Somut olayda, ruhsat sahibi şirket, aracı uzun süreli kira sözleşmesi ile belediyeye devrettiğini ileri sürmüş ve kira sözleşmesini ibraz ederek araç üzerinde fiili hâkimiyetin belediyeye geçtiğini kanıtlamıştır. Böylelikle şirketin işleten sıfatı bulunmadığı sonucuna ulaşılmıştır.

Bununla birlikte, Mahkeme, davacının bu hukuki durumdan haberdar olmasının beklenemeyeceğini, zira davacının trafik kaydına dayanarak ruhsat sahibini davalı göstermekte haklı olduğunu vurgulamıştır. Bu nedenle, davanın pasif husumet yokluğu nedeniyle reddedildiği hallerde dahi, davacı aleyhine ve ruhsat sahibi lehine vekalet ücretine hükmedilmesi isabetsiz bulunmuştur.
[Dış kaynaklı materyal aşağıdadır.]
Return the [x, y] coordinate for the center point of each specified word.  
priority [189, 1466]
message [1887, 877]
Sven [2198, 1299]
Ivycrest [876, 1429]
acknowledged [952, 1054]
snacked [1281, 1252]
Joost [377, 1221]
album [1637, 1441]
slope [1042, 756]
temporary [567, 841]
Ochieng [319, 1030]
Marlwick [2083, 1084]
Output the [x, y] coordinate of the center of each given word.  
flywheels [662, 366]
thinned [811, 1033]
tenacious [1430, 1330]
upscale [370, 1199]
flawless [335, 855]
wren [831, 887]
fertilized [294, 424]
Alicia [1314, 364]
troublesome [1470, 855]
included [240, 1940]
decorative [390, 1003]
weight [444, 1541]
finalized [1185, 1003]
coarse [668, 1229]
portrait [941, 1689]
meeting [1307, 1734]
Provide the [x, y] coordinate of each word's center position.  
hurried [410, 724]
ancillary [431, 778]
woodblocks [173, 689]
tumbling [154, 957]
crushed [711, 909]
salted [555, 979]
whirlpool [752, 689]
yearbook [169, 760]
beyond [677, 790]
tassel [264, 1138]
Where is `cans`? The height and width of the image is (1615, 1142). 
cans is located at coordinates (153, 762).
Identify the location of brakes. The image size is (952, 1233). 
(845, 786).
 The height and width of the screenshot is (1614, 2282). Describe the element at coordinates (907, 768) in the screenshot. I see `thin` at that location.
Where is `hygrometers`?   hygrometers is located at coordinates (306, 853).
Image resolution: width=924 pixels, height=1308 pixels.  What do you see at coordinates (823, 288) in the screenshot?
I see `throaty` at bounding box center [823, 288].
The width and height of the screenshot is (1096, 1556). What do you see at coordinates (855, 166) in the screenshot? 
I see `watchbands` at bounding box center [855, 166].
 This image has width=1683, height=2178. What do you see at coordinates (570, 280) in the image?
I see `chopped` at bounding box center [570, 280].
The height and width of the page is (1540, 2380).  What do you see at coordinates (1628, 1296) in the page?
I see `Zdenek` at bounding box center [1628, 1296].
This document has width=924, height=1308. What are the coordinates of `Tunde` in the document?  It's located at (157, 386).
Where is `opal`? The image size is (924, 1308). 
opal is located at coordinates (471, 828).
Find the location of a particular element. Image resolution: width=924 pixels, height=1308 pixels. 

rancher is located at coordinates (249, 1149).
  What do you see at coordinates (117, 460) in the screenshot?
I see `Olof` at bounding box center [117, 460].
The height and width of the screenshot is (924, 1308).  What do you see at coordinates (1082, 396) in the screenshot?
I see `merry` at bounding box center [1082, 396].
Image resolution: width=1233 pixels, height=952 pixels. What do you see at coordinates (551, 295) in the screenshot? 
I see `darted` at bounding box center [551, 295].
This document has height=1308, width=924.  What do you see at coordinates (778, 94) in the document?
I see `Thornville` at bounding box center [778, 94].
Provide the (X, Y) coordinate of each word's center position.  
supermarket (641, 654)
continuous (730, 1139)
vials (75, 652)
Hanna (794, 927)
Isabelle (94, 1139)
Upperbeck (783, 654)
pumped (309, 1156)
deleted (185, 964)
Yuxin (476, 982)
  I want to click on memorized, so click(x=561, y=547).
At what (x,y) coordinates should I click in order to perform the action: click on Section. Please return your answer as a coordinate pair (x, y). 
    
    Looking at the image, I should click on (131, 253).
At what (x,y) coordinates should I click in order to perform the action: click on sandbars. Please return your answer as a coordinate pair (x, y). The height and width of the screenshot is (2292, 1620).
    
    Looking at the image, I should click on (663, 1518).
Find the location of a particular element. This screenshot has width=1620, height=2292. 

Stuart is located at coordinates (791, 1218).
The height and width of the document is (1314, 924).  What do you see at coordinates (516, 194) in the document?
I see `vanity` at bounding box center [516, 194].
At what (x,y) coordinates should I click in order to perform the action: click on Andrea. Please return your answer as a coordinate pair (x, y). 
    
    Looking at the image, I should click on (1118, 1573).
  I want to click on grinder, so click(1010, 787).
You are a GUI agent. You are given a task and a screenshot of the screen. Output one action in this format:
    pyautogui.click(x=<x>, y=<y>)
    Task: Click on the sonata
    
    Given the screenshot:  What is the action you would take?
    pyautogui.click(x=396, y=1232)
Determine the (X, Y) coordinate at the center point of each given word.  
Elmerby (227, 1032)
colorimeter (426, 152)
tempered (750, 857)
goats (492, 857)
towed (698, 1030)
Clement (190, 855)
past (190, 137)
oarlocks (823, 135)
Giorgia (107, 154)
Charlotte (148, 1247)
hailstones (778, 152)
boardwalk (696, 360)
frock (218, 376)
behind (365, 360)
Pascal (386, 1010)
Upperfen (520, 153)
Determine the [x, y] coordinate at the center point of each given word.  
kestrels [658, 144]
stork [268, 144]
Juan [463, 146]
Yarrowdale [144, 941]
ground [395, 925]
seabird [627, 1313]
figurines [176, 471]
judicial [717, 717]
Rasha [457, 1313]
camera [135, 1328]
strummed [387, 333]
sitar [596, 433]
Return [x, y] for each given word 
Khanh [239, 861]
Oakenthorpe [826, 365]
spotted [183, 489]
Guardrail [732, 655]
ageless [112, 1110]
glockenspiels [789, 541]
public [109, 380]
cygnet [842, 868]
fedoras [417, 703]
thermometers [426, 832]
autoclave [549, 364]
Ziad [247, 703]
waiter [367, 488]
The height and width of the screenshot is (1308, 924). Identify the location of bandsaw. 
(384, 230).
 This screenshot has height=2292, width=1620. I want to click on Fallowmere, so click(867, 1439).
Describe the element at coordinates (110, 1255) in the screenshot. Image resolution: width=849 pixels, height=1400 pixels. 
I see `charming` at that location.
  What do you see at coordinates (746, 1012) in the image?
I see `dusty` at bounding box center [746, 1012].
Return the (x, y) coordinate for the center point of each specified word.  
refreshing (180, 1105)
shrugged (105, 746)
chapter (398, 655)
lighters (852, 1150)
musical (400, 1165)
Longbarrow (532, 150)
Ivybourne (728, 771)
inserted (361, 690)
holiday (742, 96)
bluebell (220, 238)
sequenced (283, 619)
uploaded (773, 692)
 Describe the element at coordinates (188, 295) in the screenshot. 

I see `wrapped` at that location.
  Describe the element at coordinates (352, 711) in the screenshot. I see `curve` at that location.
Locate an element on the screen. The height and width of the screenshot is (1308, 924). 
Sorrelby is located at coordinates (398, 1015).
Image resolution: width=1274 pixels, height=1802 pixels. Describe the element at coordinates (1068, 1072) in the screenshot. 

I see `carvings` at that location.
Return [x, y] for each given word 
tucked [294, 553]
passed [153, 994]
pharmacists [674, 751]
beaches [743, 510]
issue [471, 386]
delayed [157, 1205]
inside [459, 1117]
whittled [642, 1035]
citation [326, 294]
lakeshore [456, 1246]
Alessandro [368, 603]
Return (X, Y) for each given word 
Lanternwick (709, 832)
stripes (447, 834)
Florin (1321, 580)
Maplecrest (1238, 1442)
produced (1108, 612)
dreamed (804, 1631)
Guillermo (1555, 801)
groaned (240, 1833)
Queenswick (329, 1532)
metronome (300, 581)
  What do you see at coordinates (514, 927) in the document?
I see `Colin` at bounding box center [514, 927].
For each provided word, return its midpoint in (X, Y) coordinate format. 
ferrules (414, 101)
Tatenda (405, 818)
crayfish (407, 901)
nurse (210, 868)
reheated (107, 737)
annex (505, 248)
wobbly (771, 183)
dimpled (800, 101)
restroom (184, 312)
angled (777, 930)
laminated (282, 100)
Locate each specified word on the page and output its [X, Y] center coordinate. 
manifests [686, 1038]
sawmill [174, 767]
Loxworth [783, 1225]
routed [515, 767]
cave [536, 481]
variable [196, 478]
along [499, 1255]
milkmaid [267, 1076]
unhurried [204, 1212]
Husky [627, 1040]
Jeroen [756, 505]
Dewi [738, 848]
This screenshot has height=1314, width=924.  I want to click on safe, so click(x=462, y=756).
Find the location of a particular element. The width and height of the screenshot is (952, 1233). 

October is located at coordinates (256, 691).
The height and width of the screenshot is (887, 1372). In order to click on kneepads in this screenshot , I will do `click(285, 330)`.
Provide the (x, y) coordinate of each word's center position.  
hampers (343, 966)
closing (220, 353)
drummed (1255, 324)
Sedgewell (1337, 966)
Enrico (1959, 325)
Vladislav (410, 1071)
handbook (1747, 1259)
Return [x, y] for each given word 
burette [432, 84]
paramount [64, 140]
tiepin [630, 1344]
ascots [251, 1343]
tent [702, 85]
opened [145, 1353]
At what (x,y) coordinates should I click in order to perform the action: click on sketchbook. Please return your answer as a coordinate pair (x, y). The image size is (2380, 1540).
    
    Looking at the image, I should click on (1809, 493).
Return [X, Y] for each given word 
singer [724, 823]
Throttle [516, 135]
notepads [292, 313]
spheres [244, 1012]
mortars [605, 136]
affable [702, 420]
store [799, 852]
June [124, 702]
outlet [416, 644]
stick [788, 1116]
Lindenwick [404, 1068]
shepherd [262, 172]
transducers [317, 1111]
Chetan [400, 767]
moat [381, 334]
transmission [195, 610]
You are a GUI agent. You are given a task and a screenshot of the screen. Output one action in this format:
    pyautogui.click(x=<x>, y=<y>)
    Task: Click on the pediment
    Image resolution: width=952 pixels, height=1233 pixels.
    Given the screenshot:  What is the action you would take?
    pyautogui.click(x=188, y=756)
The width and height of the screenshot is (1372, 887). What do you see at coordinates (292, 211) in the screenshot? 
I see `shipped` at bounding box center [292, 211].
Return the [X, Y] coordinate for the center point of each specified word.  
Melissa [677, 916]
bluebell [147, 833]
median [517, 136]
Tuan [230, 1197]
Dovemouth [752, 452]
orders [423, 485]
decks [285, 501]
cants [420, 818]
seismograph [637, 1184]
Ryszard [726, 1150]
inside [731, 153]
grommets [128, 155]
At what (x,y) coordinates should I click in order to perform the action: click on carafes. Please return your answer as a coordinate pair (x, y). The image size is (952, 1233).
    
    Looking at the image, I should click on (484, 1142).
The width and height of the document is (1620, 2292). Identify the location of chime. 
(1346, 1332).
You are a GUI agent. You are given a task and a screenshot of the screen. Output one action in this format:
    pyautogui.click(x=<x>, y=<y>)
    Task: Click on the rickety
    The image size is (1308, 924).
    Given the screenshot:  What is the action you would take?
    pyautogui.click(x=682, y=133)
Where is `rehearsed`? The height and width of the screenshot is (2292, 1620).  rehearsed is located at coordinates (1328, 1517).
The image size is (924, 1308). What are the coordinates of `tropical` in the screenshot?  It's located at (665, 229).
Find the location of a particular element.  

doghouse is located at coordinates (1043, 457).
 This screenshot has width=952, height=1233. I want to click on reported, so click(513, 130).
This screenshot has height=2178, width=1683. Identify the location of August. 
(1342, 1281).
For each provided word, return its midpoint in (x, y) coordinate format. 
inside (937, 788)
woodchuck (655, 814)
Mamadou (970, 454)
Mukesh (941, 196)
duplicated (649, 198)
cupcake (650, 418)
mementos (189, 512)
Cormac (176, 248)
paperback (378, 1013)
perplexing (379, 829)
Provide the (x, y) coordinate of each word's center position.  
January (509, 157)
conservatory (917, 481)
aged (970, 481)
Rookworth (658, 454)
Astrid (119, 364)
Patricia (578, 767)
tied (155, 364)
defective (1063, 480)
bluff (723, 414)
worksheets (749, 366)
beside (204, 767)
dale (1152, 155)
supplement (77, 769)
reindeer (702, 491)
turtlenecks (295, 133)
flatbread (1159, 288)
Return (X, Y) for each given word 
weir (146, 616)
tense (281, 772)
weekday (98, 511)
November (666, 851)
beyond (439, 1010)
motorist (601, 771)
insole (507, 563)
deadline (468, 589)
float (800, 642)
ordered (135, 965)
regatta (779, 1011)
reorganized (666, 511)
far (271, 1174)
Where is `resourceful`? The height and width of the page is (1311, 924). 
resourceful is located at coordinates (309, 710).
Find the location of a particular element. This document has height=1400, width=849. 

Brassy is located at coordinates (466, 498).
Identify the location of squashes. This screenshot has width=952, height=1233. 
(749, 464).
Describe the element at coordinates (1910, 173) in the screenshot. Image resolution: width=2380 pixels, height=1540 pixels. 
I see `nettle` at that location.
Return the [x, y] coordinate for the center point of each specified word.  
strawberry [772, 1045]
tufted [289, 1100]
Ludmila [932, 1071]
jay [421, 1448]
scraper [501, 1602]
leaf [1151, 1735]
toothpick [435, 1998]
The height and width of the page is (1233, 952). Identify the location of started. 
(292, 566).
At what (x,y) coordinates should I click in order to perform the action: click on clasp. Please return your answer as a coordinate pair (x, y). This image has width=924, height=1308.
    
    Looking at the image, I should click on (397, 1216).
Karar ile şu ilke ortaya konulmuştur:

  • Trafik kaydında ruhsat sahibi görünen kişiye husumet yöneltilmesi, davacının kötü niyetli olduğu anlamına gelmez.
     
  • İşleten sıfatı bulunmadığı ispatlanan ruhsat sahibi lehine, davacı aleyhine vekalet ücretine hükmedilmemelidir.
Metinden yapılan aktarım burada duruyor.